=== MATERIAL FOR THE TASK ===

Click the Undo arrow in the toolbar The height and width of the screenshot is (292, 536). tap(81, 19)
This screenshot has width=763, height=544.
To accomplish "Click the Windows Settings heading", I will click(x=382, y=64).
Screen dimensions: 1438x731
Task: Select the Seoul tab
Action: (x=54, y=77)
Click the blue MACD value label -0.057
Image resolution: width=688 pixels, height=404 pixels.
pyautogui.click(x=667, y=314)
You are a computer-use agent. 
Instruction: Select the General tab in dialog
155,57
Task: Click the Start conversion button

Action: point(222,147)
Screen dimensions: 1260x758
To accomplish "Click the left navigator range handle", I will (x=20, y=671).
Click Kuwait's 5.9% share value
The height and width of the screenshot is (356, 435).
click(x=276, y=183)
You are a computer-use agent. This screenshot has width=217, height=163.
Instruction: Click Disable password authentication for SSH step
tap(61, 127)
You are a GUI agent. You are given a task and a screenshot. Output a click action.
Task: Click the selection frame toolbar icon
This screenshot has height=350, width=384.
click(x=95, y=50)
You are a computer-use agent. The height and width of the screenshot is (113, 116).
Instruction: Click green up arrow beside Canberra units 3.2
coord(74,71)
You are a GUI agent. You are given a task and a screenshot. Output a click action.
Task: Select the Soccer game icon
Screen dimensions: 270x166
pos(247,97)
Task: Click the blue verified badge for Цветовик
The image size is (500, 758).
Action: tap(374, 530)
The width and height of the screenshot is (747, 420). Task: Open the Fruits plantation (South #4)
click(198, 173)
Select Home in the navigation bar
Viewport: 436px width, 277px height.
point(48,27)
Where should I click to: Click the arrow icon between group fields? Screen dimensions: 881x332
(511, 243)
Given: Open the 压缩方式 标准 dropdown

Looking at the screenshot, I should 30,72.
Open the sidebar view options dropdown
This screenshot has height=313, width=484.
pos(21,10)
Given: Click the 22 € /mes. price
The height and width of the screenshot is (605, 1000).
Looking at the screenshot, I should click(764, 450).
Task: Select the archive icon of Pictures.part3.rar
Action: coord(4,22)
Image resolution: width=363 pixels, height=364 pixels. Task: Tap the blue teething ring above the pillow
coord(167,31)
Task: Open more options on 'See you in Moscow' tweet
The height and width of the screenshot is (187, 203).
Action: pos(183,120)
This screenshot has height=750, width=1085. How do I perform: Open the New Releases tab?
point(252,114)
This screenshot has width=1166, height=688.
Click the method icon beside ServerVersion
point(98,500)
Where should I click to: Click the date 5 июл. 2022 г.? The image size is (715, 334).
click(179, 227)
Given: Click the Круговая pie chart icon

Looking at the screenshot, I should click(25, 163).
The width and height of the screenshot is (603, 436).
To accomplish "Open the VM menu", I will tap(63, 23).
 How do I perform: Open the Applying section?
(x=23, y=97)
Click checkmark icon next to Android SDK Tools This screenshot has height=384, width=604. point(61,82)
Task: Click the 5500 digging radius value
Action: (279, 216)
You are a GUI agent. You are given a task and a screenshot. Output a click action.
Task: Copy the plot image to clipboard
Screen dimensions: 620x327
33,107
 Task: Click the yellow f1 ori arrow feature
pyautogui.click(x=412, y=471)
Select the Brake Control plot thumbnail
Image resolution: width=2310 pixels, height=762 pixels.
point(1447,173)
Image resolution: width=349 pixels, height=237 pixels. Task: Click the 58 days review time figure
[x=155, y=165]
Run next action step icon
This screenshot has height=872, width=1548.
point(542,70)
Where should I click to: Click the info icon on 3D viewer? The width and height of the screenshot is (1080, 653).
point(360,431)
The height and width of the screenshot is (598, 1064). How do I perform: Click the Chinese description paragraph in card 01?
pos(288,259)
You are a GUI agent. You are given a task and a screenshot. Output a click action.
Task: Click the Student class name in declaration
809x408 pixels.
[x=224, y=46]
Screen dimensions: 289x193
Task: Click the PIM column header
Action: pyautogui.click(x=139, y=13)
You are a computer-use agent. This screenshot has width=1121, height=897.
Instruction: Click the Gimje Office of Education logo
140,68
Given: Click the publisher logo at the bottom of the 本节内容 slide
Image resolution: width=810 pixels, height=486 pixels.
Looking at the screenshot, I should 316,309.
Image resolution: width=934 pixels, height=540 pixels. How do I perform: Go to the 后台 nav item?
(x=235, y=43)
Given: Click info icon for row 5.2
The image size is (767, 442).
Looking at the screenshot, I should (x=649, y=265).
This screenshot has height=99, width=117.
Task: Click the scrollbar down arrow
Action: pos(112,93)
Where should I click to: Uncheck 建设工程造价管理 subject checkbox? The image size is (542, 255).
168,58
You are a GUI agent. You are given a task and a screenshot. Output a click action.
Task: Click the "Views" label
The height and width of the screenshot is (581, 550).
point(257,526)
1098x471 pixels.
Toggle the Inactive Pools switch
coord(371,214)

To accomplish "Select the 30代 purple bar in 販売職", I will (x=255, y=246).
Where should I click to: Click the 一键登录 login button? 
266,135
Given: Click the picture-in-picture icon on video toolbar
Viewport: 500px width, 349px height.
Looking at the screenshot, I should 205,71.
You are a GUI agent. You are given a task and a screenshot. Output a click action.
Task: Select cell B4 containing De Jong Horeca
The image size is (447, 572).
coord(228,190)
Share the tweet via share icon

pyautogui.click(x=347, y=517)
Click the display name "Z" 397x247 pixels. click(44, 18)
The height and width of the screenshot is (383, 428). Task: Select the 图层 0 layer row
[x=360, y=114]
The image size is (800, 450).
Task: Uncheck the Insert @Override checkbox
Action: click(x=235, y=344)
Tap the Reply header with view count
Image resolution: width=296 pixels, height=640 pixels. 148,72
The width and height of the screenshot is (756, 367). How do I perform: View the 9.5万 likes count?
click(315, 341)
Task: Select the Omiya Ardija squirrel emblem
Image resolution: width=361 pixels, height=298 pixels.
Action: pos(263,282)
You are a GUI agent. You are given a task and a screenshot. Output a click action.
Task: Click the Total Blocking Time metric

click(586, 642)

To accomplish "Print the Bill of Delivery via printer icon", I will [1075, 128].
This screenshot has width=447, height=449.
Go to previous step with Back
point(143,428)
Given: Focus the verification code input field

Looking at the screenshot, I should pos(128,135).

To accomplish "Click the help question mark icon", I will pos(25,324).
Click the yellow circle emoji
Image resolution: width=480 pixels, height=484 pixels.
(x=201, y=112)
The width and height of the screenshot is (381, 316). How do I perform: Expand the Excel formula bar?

===

▸ **THE EXERCISE**: Copy out the rows from the start of the records down to the line holding "pyautogui.click(x=667, y=314)", inclusive, character for character.

▸ **IN RESPONSE**:
Click the Undo arrow in the toolbar The height and width of the screenshot is (292, 536). tap(81, 19)
This screenshot has width=763, height=544.
To accomplish "Click the Windows Settings heading", I will click(x=382, y=64).
Screen dimensions: 1438x731
Task: Select the Seoul tab
Action: (x=54, y=77)
Click the blue MACD value label -0.057
Image resolution: width=688 pixels, height=404 pixels.
pyautogui.click(x=667, y=314)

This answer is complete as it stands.